Este sábado 5 de septiembre, gran parte de Chile continental adelantó los relojes donde las 23:59 pasaron directamente a las 01:00, dando así la bienvenida a un nuevo ciclo de horario de verano, una decisión que contrasta con distintos entes científicos.
Agrupaciones médicas y científicas de enorme prestigio internacional, como la Academia Americana de Medicina del Sueño (AASM) y la British Sleep Society, han recomendado formalmente eliminar las transiciones estacionales y fijar de manera definitiva el horario estándar permanente, que en nuestro país equivale al horario de invierno. La justificación biológica es contundente.
Según explicó el doctor Luis Larrondo, director del Instituto Milenio de Biología Integrativa, a El Desconcierto, la luz solar matinal es el estímulo de sincronización más potente que posee el cerebro, encargado de regular a través de señales lumínicas el descanso, la secreción de hormonas y el metabolismo en un período de 24 horas. Al adelantar los relojes y obligarnos a despertar en plena oscuridad, “estamos obligando al cuerpo a funcionar en un momento en que biológicamente aún está programado para seguir durmiendo”.
En la misma línea, el neurocientífico John Ewer, investigador del Centro Interdisciplinario de Neurociencias de la Universidad de Valparaíso, aclaró para BioBioChile que el amanecer es el que determina el inicio del día para el cuerpo. Bajo el horario de invierno, al adelantarse la salida del sol, el organismo detiene antes sus procesos de reposo, lo que facilita que nos quedemos dormidos más temprano por la noche e incrementamos de forma natural las horas totales de sueño. Ewer recalcó que la privación crónica de sueño afecta directamente al sistema inmune, detallando que restar horas de descanso reduce de forma severa la efectividad de los linfocitos T, los cuales son esenciales para que nuestro cuerpo pueda combatir de forma eficaz a los agentes infecciosos.

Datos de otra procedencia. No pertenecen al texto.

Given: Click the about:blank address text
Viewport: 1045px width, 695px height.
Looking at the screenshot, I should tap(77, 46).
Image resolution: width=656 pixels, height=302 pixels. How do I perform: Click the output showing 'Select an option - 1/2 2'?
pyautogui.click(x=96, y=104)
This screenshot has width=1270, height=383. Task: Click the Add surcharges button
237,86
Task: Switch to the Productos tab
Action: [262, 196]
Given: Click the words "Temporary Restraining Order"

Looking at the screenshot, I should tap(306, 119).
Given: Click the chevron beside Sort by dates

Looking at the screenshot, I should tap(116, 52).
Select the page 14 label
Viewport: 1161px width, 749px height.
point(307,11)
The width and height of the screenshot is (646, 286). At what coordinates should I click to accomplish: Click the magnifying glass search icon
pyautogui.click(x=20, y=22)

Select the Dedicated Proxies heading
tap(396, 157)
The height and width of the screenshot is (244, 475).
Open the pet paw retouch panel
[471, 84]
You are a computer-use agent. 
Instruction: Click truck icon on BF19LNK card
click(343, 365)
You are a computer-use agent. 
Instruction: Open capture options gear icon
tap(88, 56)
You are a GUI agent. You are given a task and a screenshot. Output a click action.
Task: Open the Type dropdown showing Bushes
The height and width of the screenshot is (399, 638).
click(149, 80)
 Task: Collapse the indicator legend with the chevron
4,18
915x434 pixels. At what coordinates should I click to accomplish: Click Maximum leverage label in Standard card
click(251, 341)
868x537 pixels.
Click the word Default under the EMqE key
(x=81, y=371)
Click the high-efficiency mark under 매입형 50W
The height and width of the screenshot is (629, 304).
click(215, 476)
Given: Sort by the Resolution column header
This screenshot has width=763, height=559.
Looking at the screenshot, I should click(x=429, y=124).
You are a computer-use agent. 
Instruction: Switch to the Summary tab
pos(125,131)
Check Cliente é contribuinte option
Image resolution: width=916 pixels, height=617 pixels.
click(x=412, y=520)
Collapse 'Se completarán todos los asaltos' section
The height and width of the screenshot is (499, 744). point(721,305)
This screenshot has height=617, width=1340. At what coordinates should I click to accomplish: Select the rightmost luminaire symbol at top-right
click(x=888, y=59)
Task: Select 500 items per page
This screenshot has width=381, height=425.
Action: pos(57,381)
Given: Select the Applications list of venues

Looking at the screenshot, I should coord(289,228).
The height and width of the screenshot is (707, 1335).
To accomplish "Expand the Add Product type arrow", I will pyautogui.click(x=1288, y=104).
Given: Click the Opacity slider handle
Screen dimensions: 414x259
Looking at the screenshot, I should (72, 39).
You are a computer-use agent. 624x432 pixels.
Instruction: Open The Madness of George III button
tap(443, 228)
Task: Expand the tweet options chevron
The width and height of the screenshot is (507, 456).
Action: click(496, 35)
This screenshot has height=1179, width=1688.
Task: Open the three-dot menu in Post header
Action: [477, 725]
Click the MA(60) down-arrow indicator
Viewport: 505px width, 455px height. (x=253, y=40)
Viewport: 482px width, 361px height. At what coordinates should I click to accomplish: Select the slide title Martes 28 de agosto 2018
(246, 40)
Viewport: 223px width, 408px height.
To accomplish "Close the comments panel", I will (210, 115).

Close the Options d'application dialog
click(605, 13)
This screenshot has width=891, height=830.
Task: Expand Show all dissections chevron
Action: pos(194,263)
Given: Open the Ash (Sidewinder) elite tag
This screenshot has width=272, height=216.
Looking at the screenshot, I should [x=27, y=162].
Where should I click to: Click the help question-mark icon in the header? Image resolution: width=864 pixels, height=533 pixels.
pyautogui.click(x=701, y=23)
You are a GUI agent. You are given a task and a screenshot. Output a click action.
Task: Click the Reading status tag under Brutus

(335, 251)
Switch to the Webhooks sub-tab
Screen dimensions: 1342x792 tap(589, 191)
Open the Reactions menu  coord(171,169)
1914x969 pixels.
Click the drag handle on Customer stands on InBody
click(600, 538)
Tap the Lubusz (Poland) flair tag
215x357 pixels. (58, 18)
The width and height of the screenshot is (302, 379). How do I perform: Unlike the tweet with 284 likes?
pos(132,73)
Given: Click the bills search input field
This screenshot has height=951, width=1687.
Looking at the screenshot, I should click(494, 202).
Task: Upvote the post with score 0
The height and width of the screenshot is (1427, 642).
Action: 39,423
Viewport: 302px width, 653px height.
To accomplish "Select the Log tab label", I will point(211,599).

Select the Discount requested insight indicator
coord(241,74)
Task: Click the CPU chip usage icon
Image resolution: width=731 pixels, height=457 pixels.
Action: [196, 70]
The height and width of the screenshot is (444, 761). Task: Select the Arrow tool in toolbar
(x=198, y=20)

Frente a esto, Lara Weed y el doctor Jamie Zeitzer de la Escuela de Medicina de la Universidad de Stanford aclararon a través de una investigación matemática que mantener un único horario estable a lo largo del año reduce sustancialmente el estrés celular y la “carga circadiana” en comparación con cambiar los relojes dos veces al año. El modelo matemático determinó que, si bien congelar tanto el horario de invierno como el de verano aporta sustanciales mejoras frente al esquema actual, es el horario estándar permanente (invierno) el que beneficia a la inmensa mayoría de la población.
En el artículo, el doctor Zeitzer aclara la mecánica detrás de estos datos: “Cuando recibes luz por la mañana, esta acelera el ciclo circadiano. Cuando la recibes por la tarde, este se ralentiza”. Dado que el reloj humano biológico no mide exactamente 24 horas, la luz matinal es indispensable para marchar en perfecta armonía con el día solar.
Por otro lado, aunque el comercio o la recreación se benefician de las tardes largas, el estudio de Stanford recuerda que en el año 1974 Estados Unidos decretó de forma permanente el horario de verano. La medida tuvo que cancelarse de urgencia en menos de un año debido a las quejas masivas de padres de familia alarmados por enviar a sus hijos a la escuela en plena oscuridad invernal, demostrando que privar a la sociedad de luz al comenzar la jornada acarrea costos biológicos que se vuelven insostenibles.
La ciencia chilena y global coinciden en la misma recomendación, a pesar de que algunos aún dudan o consideran el horario de verano una mejor opción en materia de seguridad y ánimo al momento de aprovechar las horas del sol durante la tarde. Defendidos por el gobierno, que llama a “optimizar el uso de la luz natural y reducir el consumo de energía eléctrica” adelantando o retrasando relojes, sin tener en consideración el reloj biológico de quienes se ven afectados por los cambios.